Clinical Management
LEA LINGLART, MD
Junior doctor
CARPEDEM-M3C
Paris, Ile-de-France, France
Background: Giant coronary aneurysms (GCA) are rare but concerning complications following KD. The long-term outcomes of this condition have not been described in France. The aim of this study is to evaluate our experience with GCA in KD and identify risk factors for persistent GCA and cardiac events.
Methods: We conducted a retrospective review of clinical data from KD children with GCA referred to our institution between January 1998 and December 2023. GCA was defined as a CA diameter absolute value ≥8mm or Z-score ≥10. Preventive anticoagulation included Vitamin K antagonists (VKA) and aspirin in all patients. One-year CA imaging was performed using CA angiography or CT-scan. Cardiac events were defined as myocardial infarction, CA stenosis, thrombosis or occlusion, aneurysm of the left ventricle, or cardiac valvular lesions.

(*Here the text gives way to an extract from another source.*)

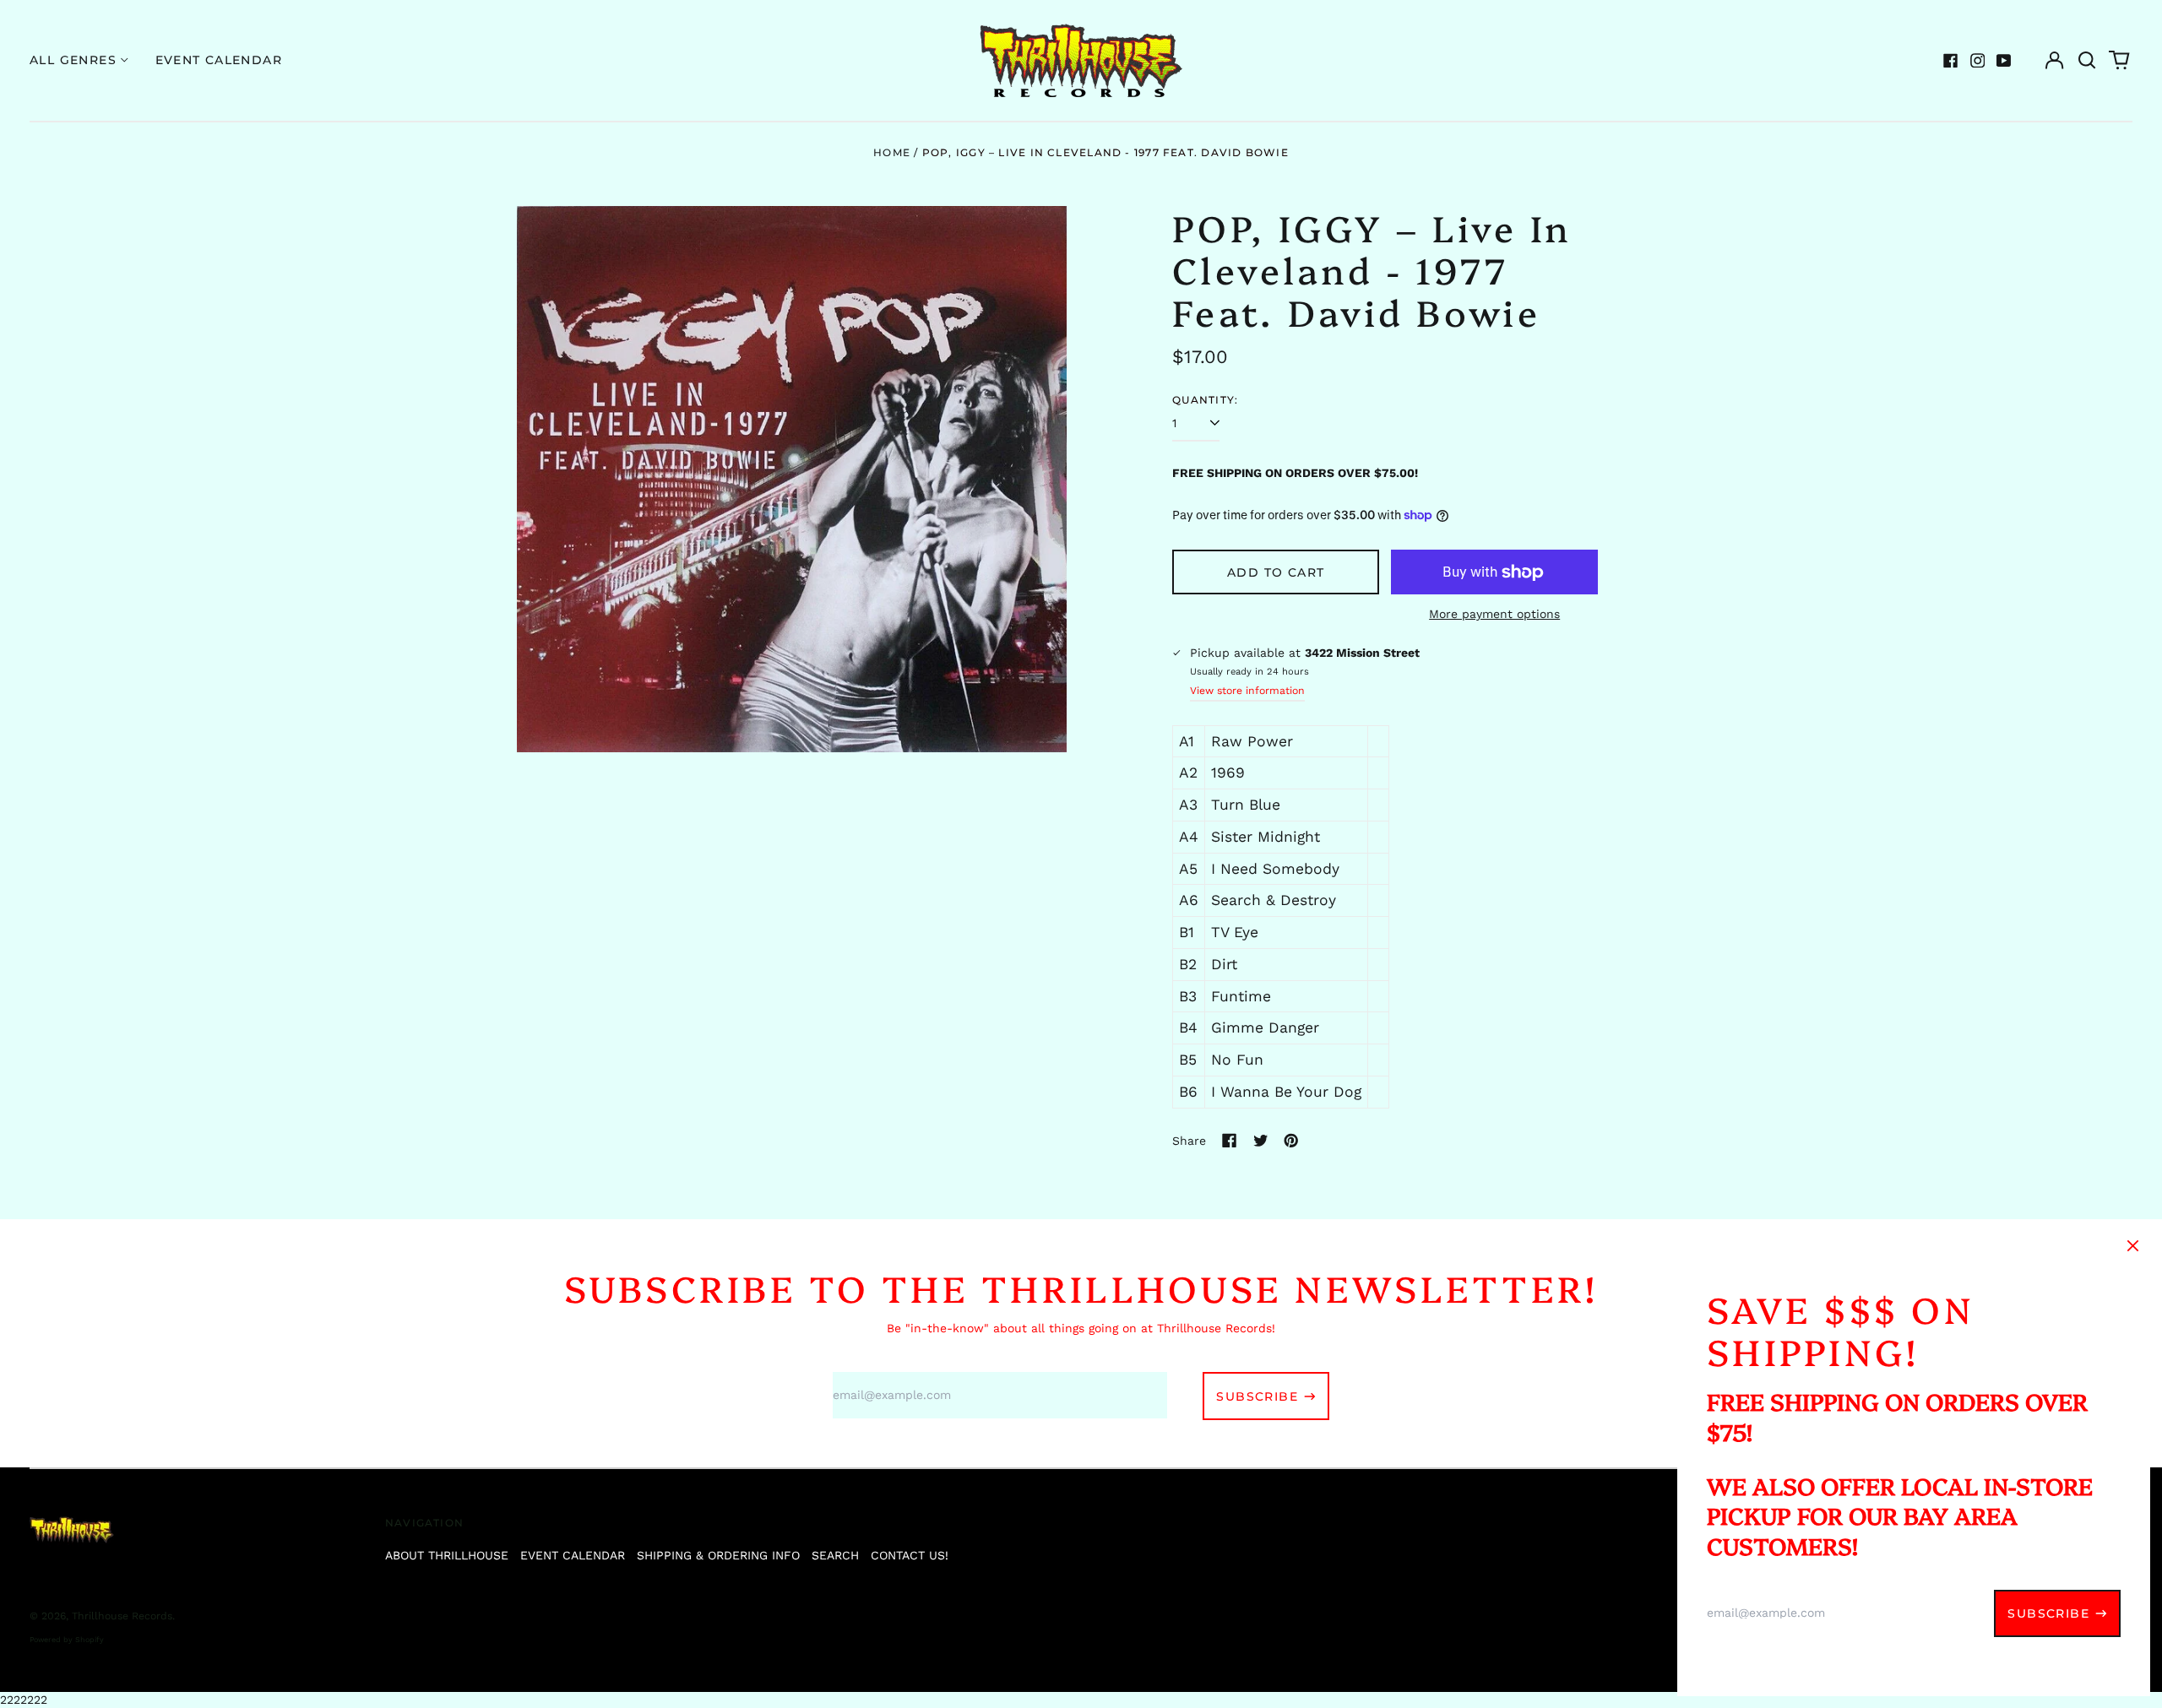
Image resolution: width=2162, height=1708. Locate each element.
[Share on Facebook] (1229, 1140)
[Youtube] (2004, 60)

Results: We identified 60 patients with GCA (63.3% male). At diagnosis, the median age was 9.3 months (IQR, 4-29.7), and 56.7% had bilateral GCA. One-year CA imaging revealed normal CA in 30 (50%) patients, remaining non-giant coronary aneurysms in 11 (18.3%) patients, and GCA persistence in 19 (31.7%) patients. In univariate analysis, risk factors for GCA persistence were a baseline coronary diameter absolute value ≥8mm (OR: 17.5, 95% CI: 3.3-94.4, p 0.001), baseline CA diameter Z-score ≥18 (OR: 15.5, 95% CI: 2.9-82.8, p 0.001), and baseline bilateral GCA (OR: 10.4, 95% CI: 1.3-87.7, p 0.031). Over a median follow-up of 68.4 months (IQR 28.8-134.8), 13 cardiac events occurred in 11/60 (18.3%) patients, nine of whom had persistent GCA. At the last follow-up, 43/60 (71.7%) patients had non-giant aneurysm or normal CA. No deaths were reported.
Conclusion: In our experience, normalization and/or regression of GCA frequently occur in children with KD. However, children with persistent GCA are prone to cardiac events, emphasizing the need for long-term anticoagulation and close monitoring.